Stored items
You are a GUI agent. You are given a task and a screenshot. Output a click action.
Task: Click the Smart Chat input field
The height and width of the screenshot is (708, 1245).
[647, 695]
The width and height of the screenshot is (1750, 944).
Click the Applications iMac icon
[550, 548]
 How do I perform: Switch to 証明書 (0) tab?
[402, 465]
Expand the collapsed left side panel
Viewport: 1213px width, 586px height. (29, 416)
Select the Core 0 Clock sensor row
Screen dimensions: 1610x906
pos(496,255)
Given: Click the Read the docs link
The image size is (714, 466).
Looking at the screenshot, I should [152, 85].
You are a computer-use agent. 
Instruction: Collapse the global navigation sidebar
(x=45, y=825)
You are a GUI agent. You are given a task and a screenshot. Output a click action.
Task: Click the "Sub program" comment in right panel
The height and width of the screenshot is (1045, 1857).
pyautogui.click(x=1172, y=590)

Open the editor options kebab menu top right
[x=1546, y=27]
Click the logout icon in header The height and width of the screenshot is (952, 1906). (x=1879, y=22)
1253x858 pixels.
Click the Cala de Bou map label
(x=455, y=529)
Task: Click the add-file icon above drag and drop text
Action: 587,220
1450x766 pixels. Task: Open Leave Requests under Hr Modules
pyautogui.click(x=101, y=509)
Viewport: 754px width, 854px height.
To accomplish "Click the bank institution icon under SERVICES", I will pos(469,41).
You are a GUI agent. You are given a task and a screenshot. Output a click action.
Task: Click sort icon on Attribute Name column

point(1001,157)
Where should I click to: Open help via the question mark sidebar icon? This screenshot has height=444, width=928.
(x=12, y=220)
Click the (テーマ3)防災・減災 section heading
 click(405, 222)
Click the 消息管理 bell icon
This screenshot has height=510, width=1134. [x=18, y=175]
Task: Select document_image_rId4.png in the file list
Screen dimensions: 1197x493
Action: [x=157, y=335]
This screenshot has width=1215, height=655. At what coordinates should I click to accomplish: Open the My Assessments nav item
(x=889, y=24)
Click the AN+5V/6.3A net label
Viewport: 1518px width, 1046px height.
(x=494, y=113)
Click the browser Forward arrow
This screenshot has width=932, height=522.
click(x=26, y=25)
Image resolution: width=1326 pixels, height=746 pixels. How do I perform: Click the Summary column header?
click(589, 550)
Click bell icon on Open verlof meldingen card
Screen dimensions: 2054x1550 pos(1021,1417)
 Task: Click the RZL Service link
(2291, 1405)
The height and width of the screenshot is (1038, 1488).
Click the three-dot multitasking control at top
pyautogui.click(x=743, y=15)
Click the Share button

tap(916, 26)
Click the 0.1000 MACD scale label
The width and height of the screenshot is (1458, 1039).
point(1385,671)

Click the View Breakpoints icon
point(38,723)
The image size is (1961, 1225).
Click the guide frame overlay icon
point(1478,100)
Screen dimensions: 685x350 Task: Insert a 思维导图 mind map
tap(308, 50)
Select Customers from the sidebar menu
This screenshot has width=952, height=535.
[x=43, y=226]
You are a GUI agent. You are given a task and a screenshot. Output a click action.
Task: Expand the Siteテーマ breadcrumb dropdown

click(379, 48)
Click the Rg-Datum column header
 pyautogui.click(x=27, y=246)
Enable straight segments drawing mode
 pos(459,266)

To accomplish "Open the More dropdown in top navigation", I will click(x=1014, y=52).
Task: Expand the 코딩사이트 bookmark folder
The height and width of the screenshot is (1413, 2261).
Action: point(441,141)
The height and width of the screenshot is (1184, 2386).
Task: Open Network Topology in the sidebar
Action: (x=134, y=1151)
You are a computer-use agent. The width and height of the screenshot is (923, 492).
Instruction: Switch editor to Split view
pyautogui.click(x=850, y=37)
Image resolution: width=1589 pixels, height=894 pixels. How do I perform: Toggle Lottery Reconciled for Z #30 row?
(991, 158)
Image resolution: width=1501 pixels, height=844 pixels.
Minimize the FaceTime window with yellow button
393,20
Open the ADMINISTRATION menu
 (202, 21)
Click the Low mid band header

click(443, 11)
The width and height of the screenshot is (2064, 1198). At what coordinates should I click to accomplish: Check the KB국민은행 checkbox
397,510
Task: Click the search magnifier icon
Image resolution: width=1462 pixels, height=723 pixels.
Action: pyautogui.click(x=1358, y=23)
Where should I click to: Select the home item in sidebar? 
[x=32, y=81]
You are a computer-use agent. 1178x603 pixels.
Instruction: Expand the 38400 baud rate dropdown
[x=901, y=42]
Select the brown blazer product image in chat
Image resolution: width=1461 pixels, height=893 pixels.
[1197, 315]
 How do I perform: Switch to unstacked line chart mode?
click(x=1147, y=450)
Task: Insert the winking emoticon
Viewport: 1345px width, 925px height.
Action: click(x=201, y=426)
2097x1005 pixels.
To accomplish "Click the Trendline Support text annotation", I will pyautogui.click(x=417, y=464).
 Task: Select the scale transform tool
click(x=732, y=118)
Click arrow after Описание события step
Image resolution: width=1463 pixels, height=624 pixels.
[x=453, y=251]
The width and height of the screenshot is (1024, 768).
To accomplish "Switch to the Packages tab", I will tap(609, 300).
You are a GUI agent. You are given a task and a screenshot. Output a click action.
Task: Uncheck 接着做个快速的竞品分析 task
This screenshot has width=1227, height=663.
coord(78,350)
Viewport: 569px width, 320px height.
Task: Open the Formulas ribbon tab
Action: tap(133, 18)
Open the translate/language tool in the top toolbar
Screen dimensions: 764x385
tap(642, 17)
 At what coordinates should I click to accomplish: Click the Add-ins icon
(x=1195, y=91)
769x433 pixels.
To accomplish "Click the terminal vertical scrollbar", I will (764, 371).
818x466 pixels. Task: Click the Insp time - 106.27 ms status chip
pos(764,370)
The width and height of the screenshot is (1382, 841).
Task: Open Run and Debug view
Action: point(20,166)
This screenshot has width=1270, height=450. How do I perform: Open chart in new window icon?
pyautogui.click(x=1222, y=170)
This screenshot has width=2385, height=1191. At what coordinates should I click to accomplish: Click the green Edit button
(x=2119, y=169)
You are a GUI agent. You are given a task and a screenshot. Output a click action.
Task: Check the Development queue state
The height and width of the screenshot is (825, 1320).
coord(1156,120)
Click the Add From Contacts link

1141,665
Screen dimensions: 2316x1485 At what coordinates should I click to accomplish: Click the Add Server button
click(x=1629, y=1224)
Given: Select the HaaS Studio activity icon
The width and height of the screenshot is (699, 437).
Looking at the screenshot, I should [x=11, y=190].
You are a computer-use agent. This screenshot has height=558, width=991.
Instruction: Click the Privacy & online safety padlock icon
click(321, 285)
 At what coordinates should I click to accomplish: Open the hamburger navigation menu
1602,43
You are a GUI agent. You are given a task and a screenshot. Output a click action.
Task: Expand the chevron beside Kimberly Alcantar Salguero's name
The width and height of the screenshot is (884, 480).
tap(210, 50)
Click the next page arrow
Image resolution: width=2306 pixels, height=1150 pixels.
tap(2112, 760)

> **Goal of the exercise**
Please say how many lines in the records above contain the word "will", and give only that number.

> **Problem solution**
5